Review of Court Decisions - Dispute Resolution Journal - Vol. 58, No. 3
Originally from Dispute Resolution Journal
HEALTH CARE
McCarran-Ferguson Act
The spouse of a deceased insured was not required to arbitrate a wrongful death action because the arbitration agreement failed to comply with the Colorado Health Care Availability Act, which as a statute regulating the business of insurance was protected from preemption by the McCarran-Ferguson Act.
Mr. Pacheco, who was insured by the Kaiser Health Plan Foundation of Colorado, died after an extended hospitalization. The Kaiser health plan contained an arbitration clause requiring “any claim of medical malpractice” to be submitted to binding arbitration where the claim was asserted “by a Member, or by a Member’s heir or personal representative.” After her husband’s death, Mrs. Pacheco filed a wrongful death action against her husband’s doctors and the corporation that provides medical services to Kaiser members. The trial court dismissed the suit, holding that she was required to arbitrate. It determined that the arbitration clause was enforceable because the Federal Arbitration Act preempted inconsistent statutory requirements in the HCAA. Following the arbitration, the trial court denied Mrs. Pacheco’s motion to vacate the award. She appealed.
The Colorado Court of Appeals reversed, holding that (1) Mrs. Pacheco was not bound by the arbitration agreement because she was a nonparty, (2) she was not her husband’s heir, and (3) the Kaiser agreement didn’t cover wrongful death actions by a nonparty spouse.
The Colorado Supreme Court granted reviews to answer two questions: (1) is a nonparty spouse required to arbitrate a wrongful death claim when the agreement provides for binding arbitration of all medical malpractice claims? (2) Does the FAA preempt certain restrictive provisions in the HCAA with which the Kaiser agreement did not comply?
Looking at the plain, ordinary meaning of the Kaiser agreement, the court held that the provision for arbitration of “any claim of medical malpractice” included wrongful death. It also held that Mrs. Pacheco would be an heir under the Kaiser agreement.
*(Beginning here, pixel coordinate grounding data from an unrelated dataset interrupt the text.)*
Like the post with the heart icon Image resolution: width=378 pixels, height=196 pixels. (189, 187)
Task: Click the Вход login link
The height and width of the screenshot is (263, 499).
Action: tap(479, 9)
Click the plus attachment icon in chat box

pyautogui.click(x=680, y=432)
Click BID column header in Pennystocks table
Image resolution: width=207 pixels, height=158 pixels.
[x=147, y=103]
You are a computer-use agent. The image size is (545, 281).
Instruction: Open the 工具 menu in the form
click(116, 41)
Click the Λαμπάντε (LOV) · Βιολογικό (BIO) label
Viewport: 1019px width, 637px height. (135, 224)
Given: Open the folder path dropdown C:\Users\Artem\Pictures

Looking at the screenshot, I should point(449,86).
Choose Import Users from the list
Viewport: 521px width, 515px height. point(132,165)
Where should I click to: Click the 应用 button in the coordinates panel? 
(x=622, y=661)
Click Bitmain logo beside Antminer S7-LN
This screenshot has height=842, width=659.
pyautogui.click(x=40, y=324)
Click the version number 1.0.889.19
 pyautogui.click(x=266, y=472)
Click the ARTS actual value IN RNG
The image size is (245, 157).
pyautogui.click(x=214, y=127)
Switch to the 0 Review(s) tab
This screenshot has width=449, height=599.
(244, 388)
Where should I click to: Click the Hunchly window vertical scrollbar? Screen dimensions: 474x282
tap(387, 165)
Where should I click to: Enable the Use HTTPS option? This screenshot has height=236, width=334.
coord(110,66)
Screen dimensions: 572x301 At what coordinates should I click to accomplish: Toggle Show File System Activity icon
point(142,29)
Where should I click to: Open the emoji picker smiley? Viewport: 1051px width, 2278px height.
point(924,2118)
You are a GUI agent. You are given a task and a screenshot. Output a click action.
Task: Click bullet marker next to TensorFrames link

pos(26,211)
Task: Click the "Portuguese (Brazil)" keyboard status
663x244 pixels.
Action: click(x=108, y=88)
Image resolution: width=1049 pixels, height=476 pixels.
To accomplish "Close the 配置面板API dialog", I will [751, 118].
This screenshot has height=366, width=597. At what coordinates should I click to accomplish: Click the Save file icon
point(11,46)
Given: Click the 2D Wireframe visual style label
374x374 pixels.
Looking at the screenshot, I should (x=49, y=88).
Moreover, the reference to “heirs or personal representatives” in the agreement was broad enough to bind Mrs. Pacheco as spouse of the insured. Accordingly, she would have to arbitrate the dispute unless the FAA preempted application of the HCAA.
Mrs. Pacheco argued that the FAA itself was preempted because the McCarran-Ferguson Act “reverse-preempts” the FAA. The court agreed that McCarran-Ferguson exempts from federal preemption state statutes that regulate the business of insurance. As a result, the state-mandated language and typeface requirements of the HCAA applied, and since the Kaiser agreement failed to meet them, the court held that the arbitration clause was not enforceable.
Allen v. Pacheco, 71 P.3d 375 (Colo. 2003).